- THINGS TO DO:
[a] In the article on hospital superbugs, take the part starting at "Hospital-acquired infections from" and ending at "than $6 billion annually.", and write it out again with "fatalities" substituted for "deaths".
[b] Proceed with the article on hospital superbugs, picking up after its final sentence.

- SUPPLIED PASSAGE:
Hospitals losing the war on "Superbugs": Your wallet loses, too.

Hospitals are losing the war on bacteria and it is costing you money. The Health Protection Agency (HPA), which monitors infections, is particularly worried about a group of bacteria known as "gram-negative," which are extremely common and include Escherichia coli. This bug is the most common cause of urinary tract infections, causing about 70-80% of all cystitis cases, and can also cause pneumonia and other infections. According to recent estimates, it is resistant to all antibiotics in about 12% of cases.

This new "superbug" is in addition to the cases of MRSA (methicillin-resistant Staphylococcus aureus) that has increased 62% in general hospitalized patients in recent years. A study by a University of Florida researcher found that MRSA has more than doubled between 1999 and 2005, soaring from 127,000 to nearly 280,000 cases. The study concluded that MRSA and staph infections are now "endemic, and in some cases epidemic" in many U.S. Hospitals, long-term care facilities and communities.

Hospital-acquired infections from all causes result in an estimated 90,000 deaths per year and are the sixth-leading cause of death nationally. They also increase patient suffering and the length of time patients spend in the hospital -- in addition to direct health care costs, estimated to be more than $6 billion annually.

[Saved data entries]
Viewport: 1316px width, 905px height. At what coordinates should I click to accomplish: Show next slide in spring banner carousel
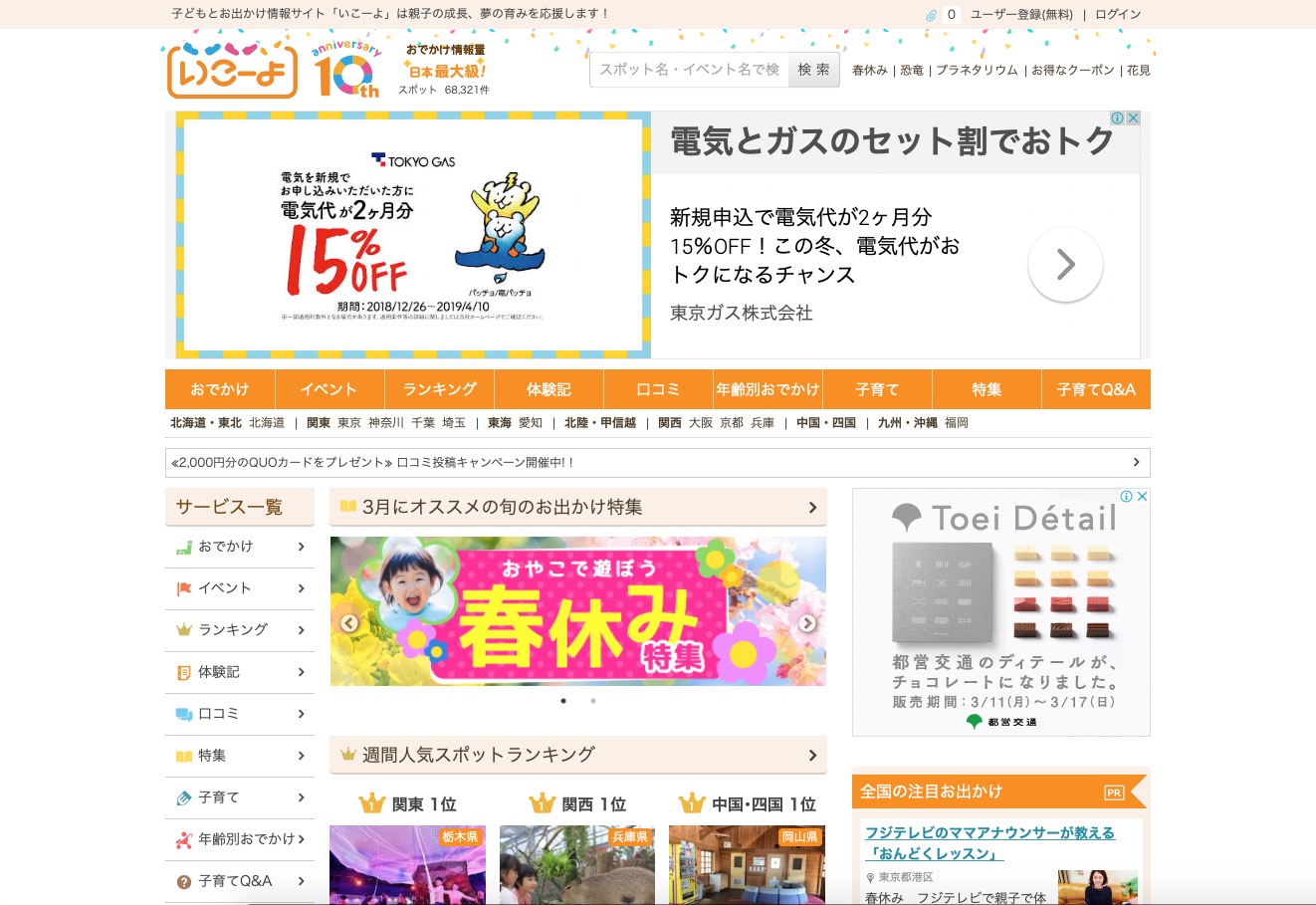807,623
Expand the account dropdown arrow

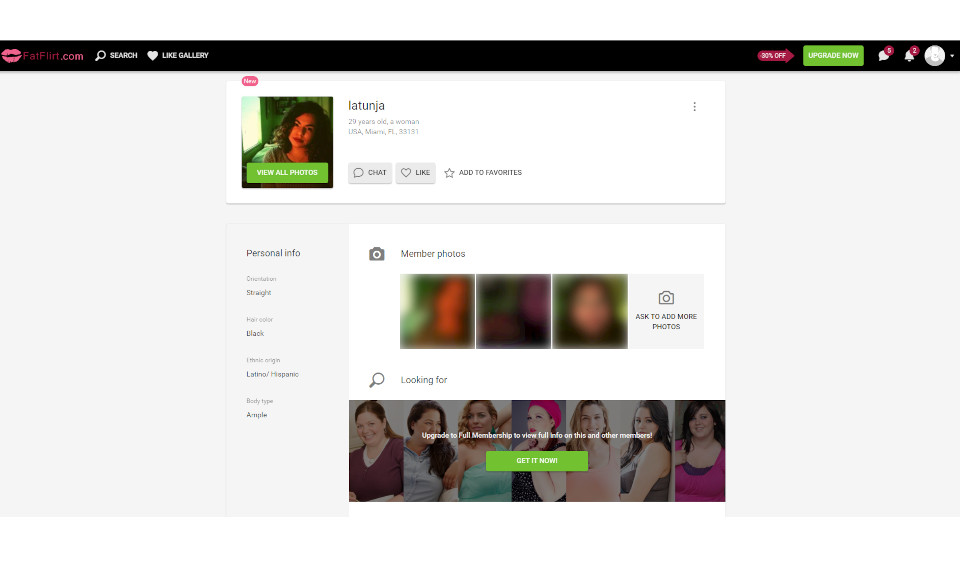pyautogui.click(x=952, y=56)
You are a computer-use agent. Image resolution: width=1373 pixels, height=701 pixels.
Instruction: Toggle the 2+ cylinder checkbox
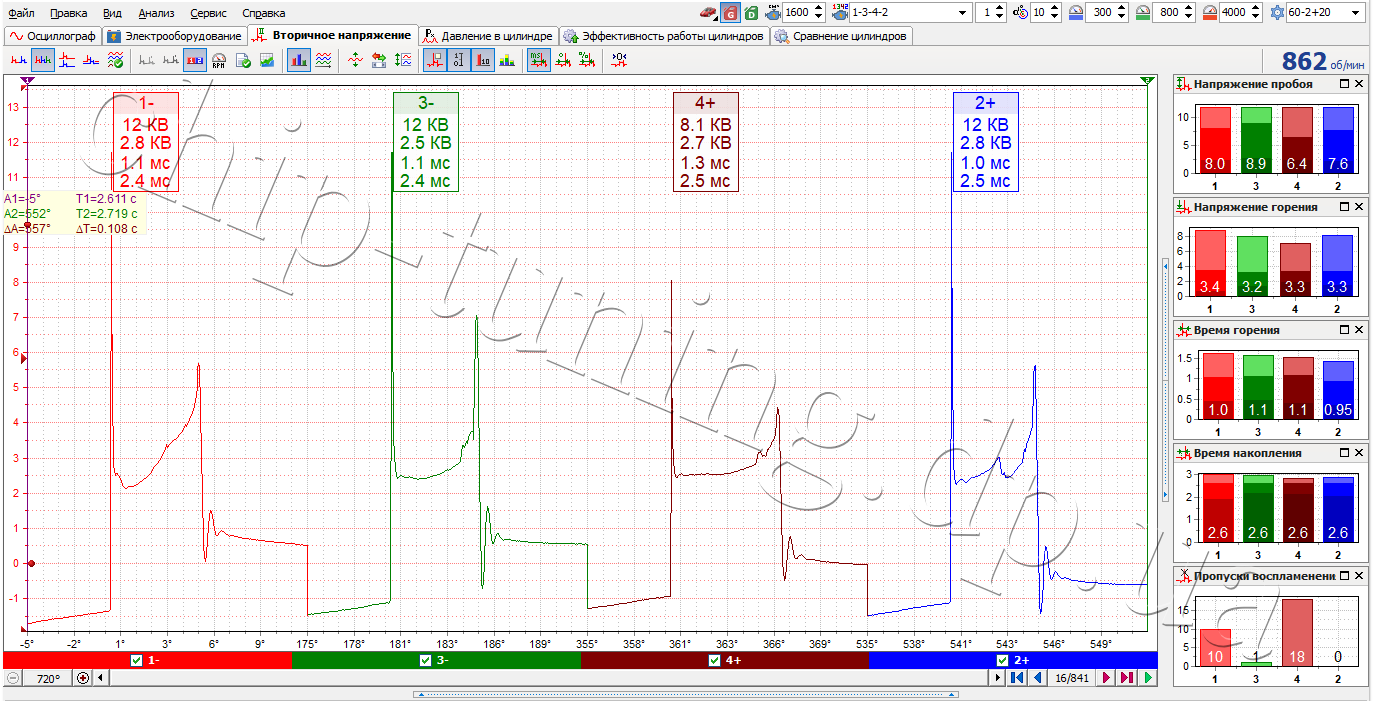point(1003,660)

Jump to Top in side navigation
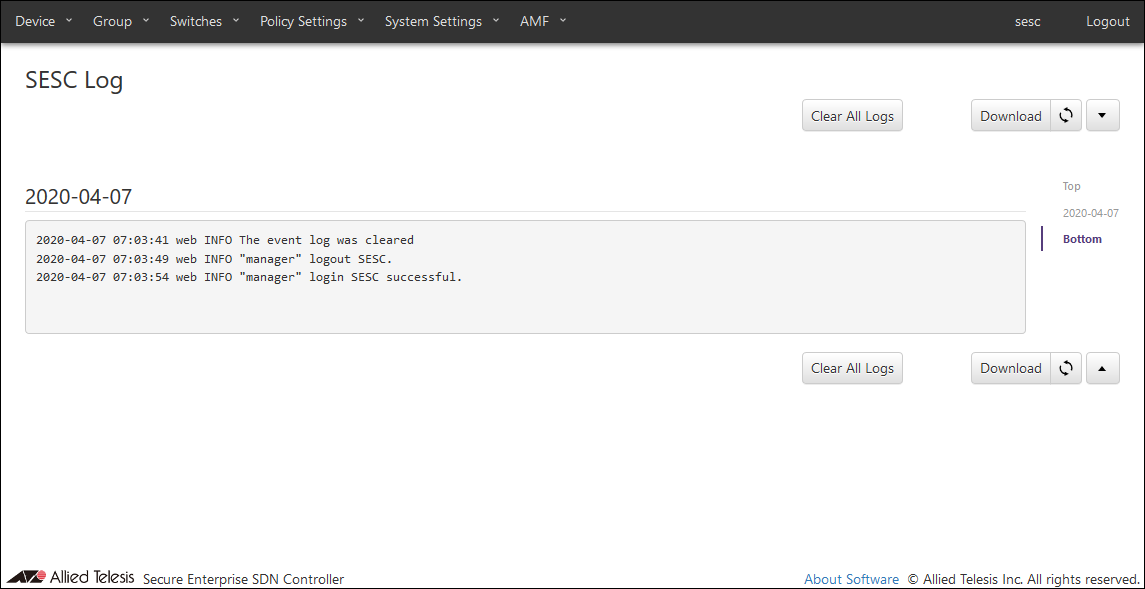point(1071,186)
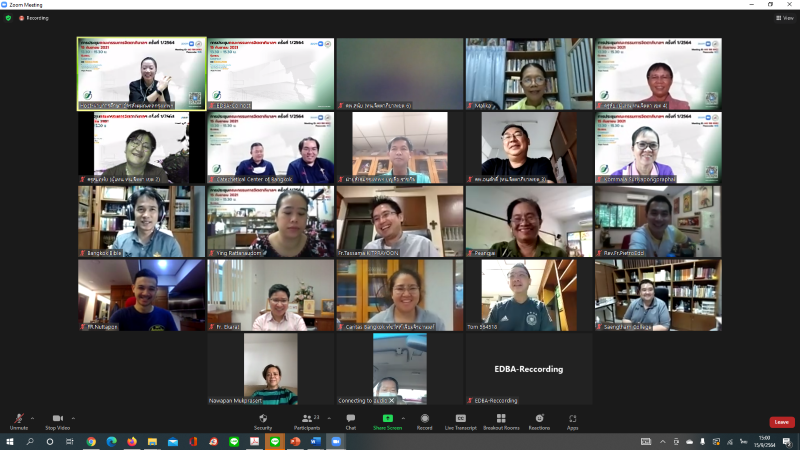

- SET OF ANSWERS:
[a]
Hospital-acquired infections from all causes result in an estimated 90,000 fatalities per year and are the sixth-leading cause of death nationally. They also increase patient suffering and the length of time patients spend in the hospital -- in addition to direct health care costs, estimated to be more than $6 billion annually.

[b]
So what can the average consumer do to combat this "superbugs?" Surprisingly, plenty. Part of the problem has been the overuse of antibiotics for several decades. While many physicians and healthcare professionals have become much more judicious about prescribing these drugs, patients, too often, still demand them. Don't take them unless you really need them and make sure you finish the entire course even if you feel better. Superbugs often develop because they were not killed completely and are able to mutate to a resistant form.

And stay out of hospitals and nursing care facilities. My mother recently had a total knee replacement and left the hospital in three days. We were able to arrange for physical therapy, meals on wheels, and other services that were paid for by Medicare. It is much safer (and quieter) to return home and get in-home care than stay in a facility. It is a lot cheaper too.